L’iperdiffusione del coronavirus

Leonardo Setti sottolinea che quasi 200 lavori scientifici, tra cui uno studio firmato dal premio Nobel per la chimica Mario J. Molina, hanno citato la ricerca condotta dalla Sima. Ognuno di questi lavori ha confermato le ipotesi formulate dagli esperti italiani, mettendo in evidenza fenomeni di iperdiffusione (“superspread”) del coronavirus in vari Paesi del mondo. Anche partendo da ipotesi diverse, il fenomeno osservato dalla Sima è stato riscontrato da molti altri team di ricerca in tutto il globo.
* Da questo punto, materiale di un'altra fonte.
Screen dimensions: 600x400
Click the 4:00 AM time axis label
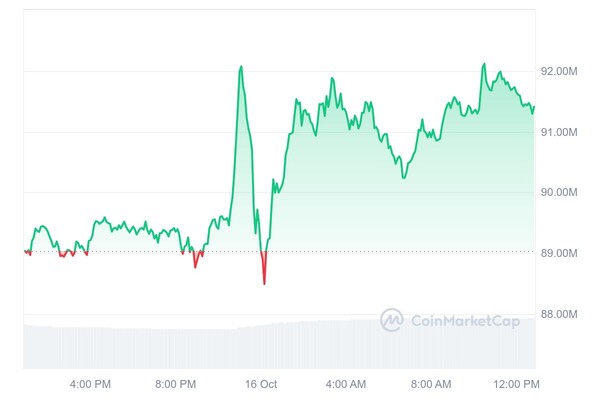pyautogui.click(x=345, y=383)
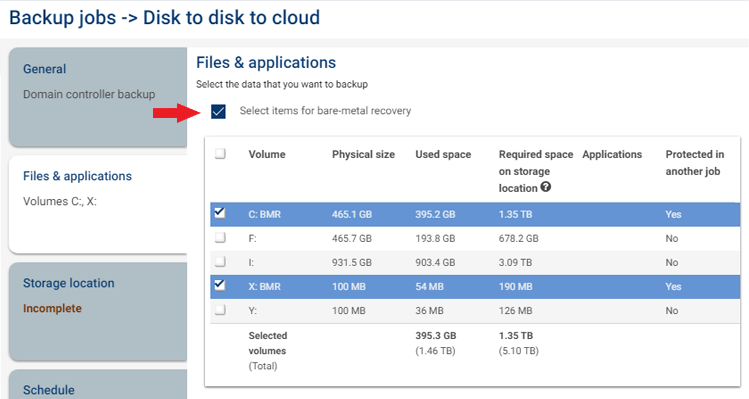Screen dimensions: 749x399
Task: Click the Physical size column header
Action: pyautogui.click(x=363, y=154)
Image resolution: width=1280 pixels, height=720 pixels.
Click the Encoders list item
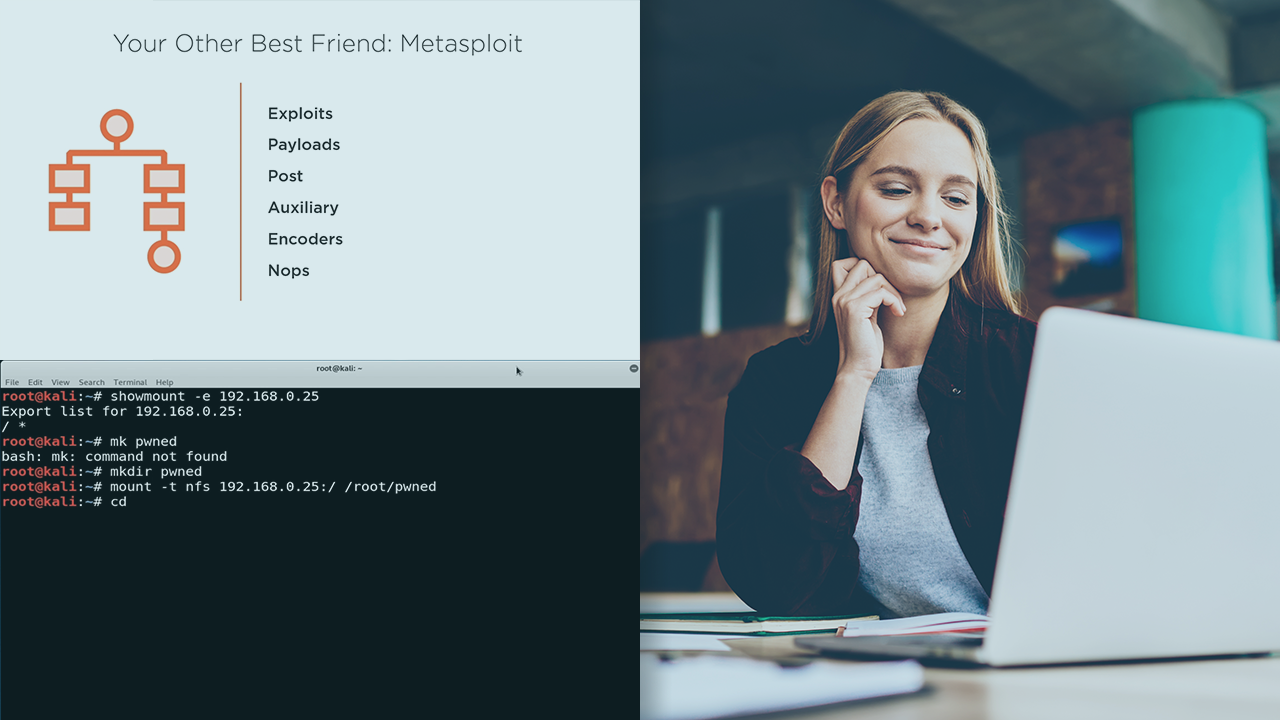305,239
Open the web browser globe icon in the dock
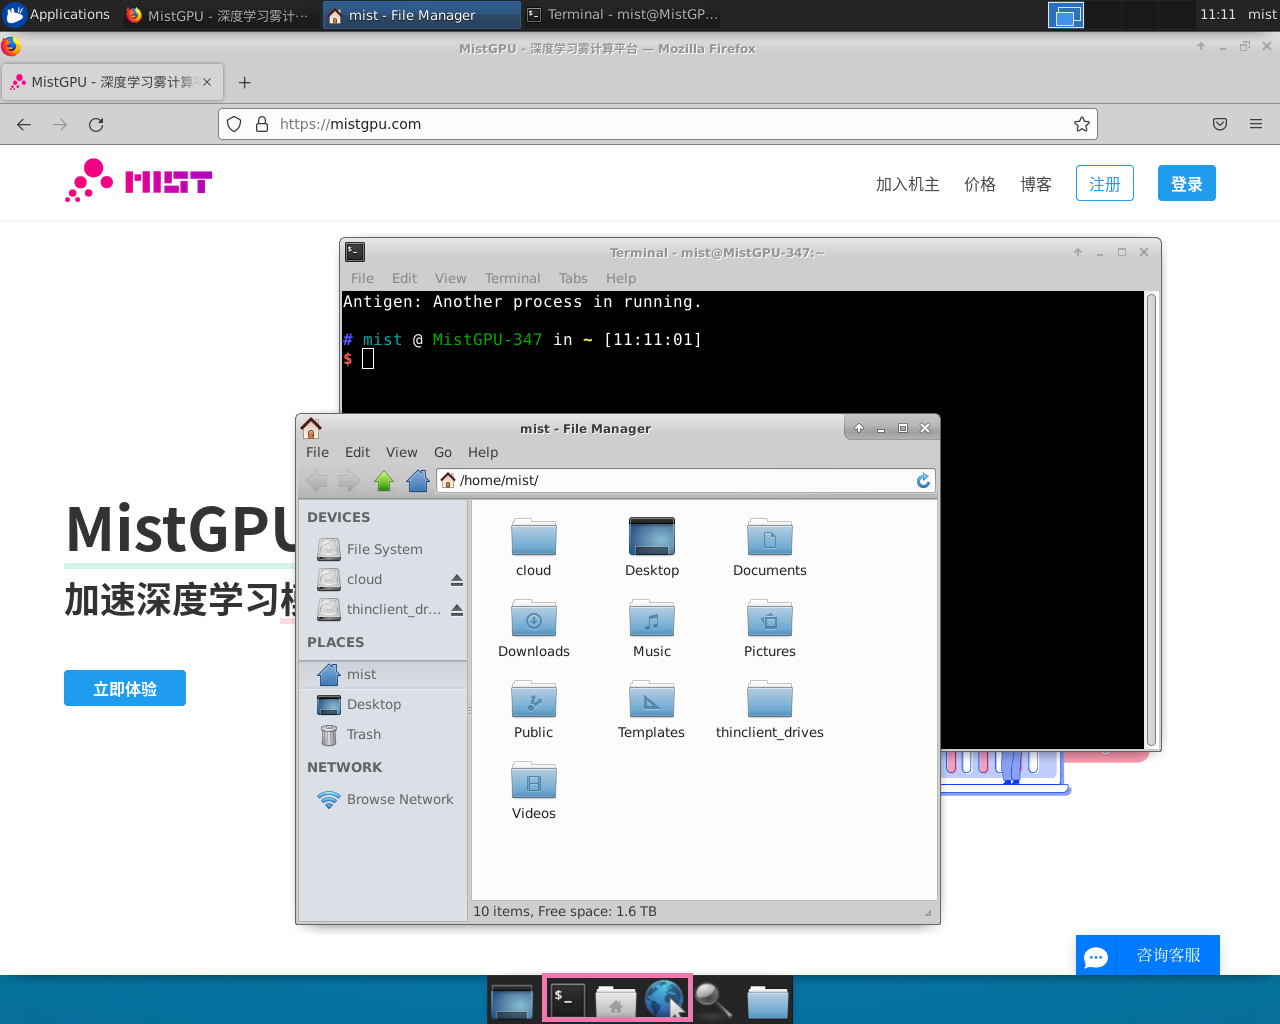 [667, 998]
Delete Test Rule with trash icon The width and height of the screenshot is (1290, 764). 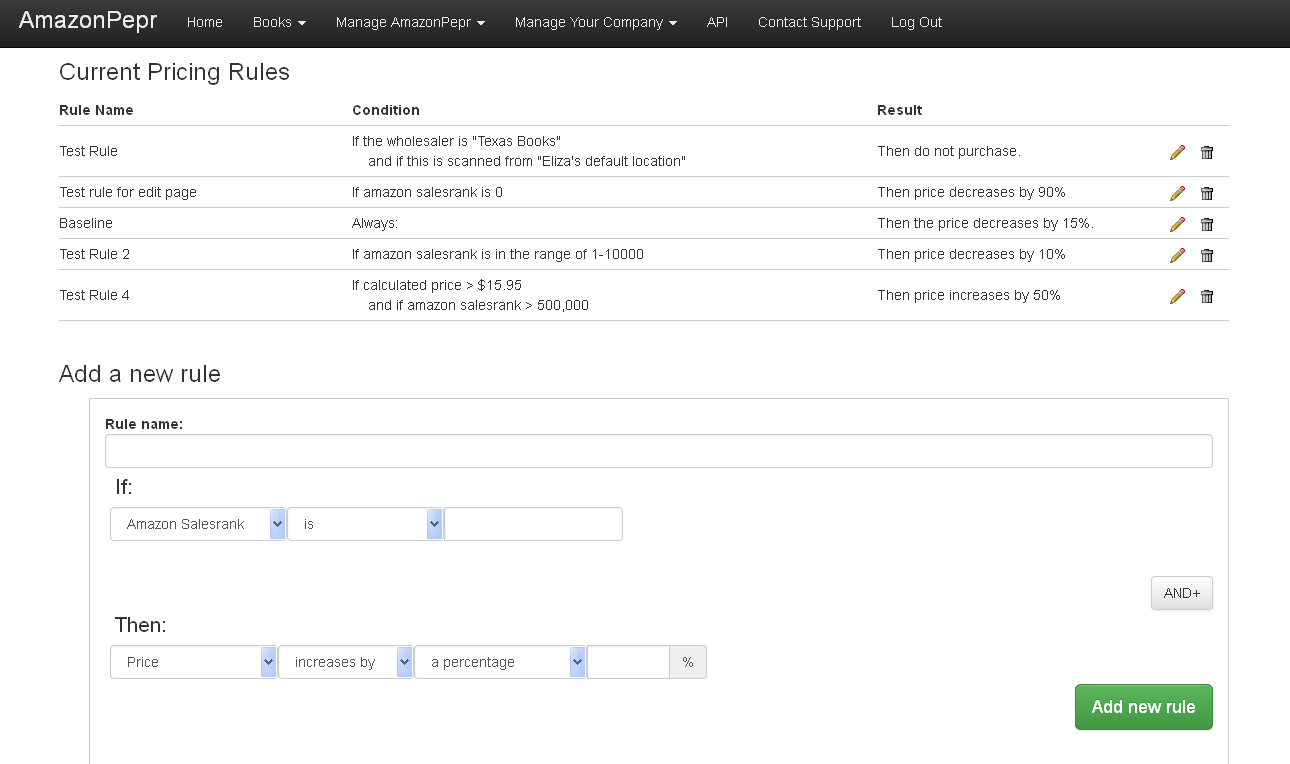tap(1207, 152)
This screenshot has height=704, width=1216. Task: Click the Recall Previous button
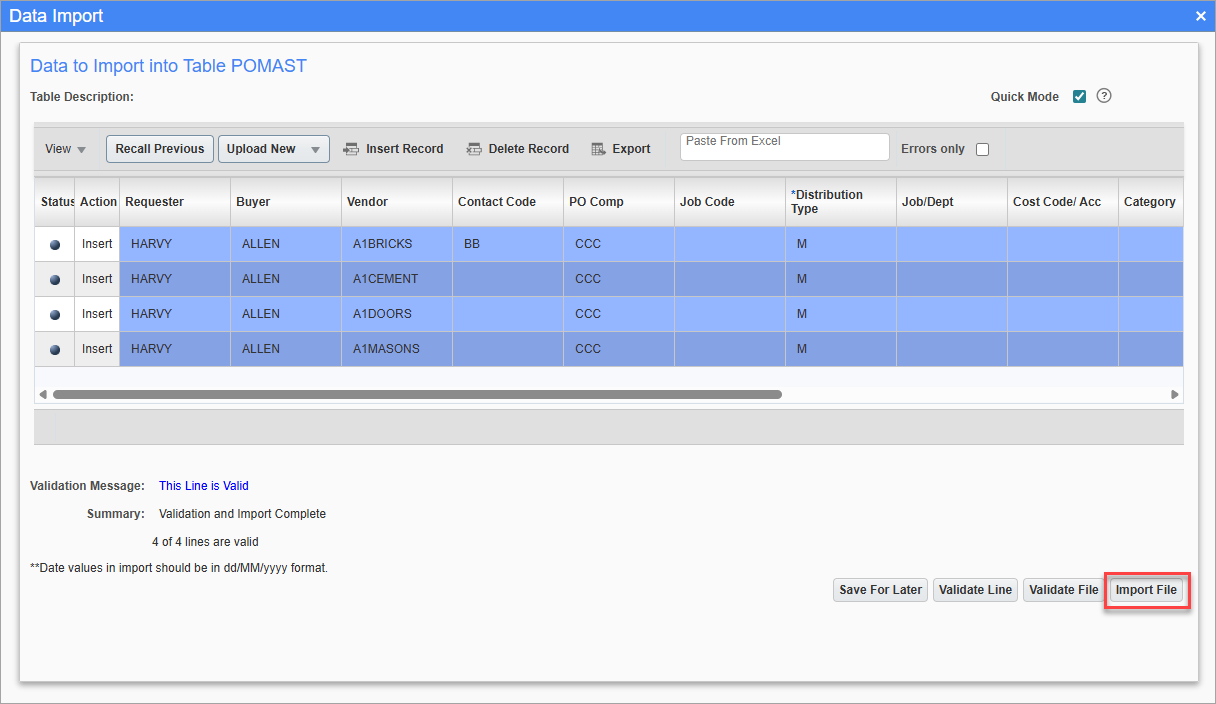pos(159,148)
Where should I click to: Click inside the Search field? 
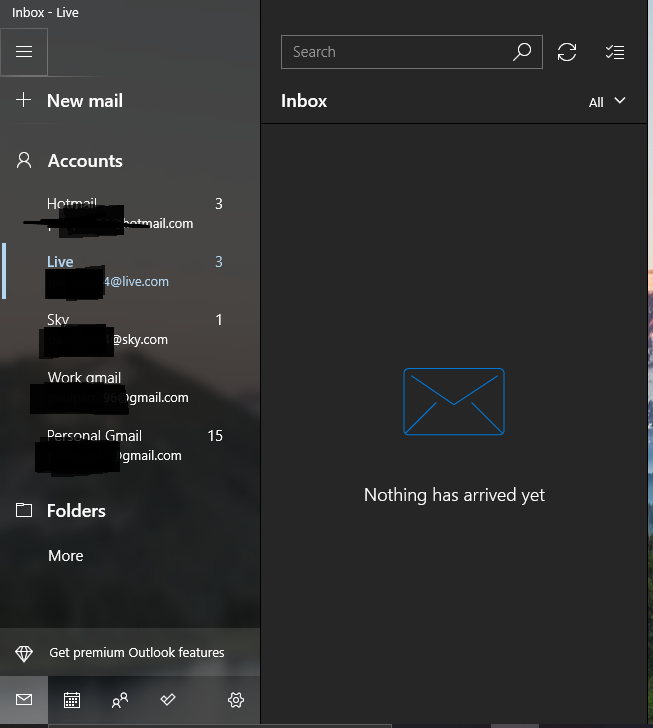(395, 52)
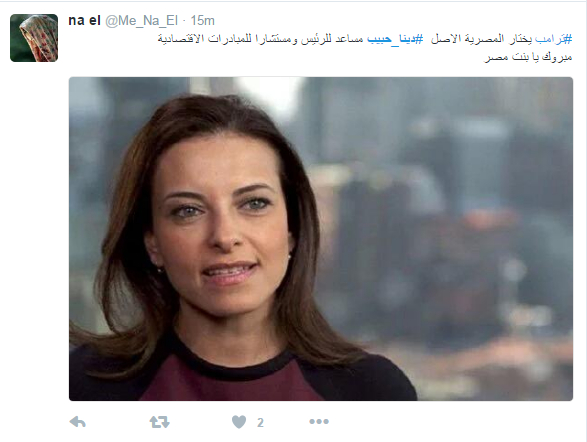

Setti aggiunge che le accelerazioni della diffusione del virus si osservano quando le sorgenti naturali o le attività antropiche, legate al traffico e al riscaldamento domestico, così come le condizioni atmosferiche che si riscontrano tra gennaio e febbraio, portano a sforamenti ripetuti delle PM2,5 e PM10. In queste condizioni, gli indici R0 passano da 2 a oltre 4 se gli sforamenti superano i 3-4 giorni consecutivi.

Una ripartenza verde

“Nel ribadire che l’inquinamento atmosferico si rivela ancora una volta fonte di gravi danni alla salute, vogliamo tuttavia sottolineare che le evidenze prodotte da Sima non devono spaventare gli attori del mondo del lavoro e delle imprese, ma stimolarli a una ripartenza verde che coniughi il giusto progresso economico con la sostenibilità ambientale necessaria alla tutela della salute umana”, chiarisce Setti. “L’abbandono dei combustibili fossili con una rapida transizione energetica ed ecologica è prospettiva ormai inevitabile per evitare il rapido collasso degli ecosistemi dalle conseguenze imprevedibili e offrirà nuove opportunità economiche e condizioni di lavoro in grado di servirsi al meglio delle nuove tecnologie”, aggiunge Miani. “Anche alla luce di queste evidenze, il Recovery Fund deve essere occasione ineludibile per investire non più su azioni accessorie, ma soprattutto su progettualità concrete che possano ridurre nel breve/medio periodo l’impatto dell’uomo sull’ambiente”, conclude l’esperto.